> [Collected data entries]
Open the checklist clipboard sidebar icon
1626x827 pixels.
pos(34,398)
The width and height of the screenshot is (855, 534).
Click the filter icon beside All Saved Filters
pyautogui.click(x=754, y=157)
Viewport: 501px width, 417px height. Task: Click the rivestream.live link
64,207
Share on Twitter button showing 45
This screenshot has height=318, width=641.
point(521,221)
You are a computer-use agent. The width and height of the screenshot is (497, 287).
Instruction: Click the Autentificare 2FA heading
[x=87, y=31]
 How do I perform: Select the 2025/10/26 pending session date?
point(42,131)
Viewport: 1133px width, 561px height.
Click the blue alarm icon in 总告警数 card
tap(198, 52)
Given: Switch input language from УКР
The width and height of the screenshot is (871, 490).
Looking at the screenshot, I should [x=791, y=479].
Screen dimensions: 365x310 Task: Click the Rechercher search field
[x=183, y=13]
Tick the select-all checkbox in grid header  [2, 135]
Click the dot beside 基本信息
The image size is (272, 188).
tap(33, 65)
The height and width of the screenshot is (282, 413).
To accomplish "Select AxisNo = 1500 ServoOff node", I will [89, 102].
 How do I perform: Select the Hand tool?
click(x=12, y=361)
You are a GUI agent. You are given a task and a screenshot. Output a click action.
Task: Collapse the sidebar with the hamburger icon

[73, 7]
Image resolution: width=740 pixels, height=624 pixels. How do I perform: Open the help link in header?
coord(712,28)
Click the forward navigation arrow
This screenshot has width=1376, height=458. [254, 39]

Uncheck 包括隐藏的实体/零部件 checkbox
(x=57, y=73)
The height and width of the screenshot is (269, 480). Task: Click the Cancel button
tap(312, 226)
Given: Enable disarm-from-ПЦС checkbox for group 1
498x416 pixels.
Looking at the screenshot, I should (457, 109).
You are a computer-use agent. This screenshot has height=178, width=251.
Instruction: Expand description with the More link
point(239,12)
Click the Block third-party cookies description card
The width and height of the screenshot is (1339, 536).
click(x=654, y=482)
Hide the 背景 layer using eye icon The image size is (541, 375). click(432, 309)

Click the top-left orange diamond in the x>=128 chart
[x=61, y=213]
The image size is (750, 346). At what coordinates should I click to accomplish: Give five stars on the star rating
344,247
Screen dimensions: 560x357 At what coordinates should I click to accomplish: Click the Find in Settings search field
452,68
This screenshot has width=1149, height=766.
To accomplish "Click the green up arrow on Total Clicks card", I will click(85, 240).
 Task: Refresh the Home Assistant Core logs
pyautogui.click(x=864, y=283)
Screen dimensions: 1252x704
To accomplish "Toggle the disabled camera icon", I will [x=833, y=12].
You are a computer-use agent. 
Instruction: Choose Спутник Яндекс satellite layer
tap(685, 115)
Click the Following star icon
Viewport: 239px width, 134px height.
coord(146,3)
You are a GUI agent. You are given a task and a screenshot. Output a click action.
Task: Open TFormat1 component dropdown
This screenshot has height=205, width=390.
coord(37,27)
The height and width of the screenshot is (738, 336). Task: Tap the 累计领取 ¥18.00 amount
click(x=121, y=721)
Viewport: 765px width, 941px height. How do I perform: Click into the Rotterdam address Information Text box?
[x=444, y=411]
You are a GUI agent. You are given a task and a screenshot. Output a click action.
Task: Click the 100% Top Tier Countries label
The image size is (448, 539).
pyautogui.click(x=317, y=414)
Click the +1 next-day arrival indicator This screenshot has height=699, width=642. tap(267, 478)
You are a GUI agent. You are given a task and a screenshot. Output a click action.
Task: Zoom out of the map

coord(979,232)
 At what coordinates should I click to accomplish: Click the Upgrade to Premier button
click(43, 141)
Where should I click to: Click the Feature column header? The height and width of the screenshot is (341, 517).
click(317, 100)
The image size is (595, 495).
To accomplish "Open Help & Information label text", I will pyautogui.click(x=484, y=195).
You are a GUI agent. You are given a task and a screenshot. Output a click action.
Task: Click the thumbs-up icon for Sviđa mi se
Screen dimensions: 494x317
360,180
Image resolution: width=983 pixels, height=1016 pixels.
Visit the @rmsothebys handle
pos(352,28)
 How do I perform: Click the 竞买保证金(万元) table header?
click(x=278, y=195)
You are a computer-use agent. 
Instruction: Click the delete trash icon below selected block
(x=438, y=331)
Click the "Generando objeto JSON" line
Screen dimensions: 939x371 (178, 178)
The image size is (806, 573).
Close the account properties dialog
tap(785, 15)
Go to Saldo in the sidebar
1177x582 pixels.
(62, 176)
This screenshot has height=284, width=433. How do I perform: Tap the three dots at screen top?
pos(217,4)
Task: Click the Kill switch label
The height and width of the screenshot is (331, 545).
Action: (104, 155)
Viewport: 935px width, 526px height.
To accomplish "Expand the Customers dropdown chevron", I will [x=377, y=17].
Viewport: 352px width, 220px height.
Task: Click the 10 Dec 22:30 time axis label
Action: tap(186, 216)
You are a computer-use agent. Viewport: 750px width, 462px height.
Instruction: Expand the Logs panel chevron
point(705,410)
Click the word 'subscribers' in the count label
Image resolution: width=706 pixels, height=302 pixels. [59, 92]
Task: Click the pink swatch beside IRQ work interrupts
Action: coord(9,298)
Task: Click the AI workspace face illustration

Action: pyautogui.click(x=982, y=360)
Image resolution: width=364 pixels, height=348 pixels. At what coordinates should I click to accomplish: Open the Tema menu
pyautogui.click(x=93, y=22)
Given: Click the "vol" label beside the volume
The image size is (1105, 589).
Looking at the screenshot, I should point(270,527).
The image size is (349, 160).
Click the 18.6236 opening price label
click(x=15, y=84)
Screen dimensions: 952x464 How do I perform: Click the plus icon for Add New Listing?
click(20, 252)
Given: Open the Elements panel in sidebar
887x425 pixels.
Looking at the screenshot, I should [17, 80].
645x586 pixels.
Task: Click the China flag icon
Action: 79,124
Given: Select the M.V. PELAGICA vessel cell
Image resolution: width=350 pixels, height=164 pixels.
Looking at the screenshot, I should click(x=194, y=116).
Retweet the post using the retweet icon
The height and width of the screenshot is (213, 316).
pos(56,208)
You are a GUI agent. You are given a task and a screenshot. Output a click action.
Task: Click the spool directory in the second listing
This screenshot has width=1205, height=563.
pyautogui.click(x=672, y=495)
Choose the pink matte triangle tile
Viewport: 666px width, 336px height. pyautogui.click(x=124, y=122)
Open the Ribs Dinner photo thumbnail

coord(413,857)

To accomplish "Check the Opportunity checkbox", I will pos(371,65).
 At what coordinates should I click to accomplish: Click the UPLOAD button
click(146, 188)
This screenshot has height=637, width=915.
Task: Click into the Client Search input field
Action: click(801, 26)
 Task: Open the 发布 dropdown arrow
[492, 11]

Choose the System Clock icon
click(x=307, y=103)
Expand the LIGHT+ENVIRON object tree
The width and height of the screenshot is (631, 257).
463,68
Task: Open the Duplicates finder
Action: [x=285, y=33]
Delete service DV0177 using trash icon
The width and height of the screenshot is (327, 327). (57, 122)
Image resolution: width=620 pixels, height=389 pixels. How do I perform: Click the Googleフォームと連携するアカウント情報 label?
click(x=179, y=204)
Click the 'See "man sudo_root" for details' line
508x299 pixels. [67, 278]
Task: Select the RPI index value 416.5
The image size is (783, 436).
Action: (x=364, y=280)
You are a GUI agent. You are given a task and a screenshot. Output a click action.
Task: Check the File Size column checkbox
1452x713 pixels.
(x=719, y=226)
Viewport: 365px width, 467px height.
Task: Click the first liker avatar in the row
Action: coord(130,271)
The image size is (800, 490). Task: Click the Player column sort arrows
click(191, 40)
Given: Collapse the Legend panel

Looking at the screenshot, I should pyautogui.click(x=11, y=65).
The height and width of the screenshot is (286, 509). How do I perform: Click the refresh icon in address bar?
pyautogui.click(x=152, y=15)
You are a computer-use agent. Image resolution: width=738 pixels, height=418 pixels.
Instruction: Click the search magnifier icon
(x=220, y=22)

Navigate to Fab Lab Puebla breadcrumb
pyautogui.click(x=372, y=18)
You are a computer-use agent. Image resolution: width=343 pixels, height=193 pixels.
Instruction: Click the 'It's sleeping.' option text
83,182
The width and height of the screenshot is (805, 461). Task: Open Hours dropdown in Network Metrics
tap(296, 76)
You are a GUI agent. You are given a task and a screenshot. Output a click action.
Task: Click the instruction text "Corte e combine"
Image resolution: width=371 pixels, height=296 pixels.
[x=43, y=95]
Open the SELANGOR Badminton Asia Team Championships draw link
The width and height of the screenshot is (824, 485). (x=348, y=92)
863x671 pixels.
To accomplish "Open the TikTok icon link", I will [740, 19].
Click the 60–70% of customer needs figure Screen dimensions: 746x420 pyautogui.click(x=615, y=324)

> [DIRECTIONS]
Please return the lines above that run from the line containing "Image resolution: width=364" to the line containing "Given: Click the", inclusive, exactly and with no other lines.

> [OUTPUT OF THE EXERCISE]
Image resolution: width=364 pixels, height=348 pixels. At what coordinates should I click to accomplish: Open the Tema menu
pyautogui.click(x=93, y=22)
Given: Click the "vol" label beside the volume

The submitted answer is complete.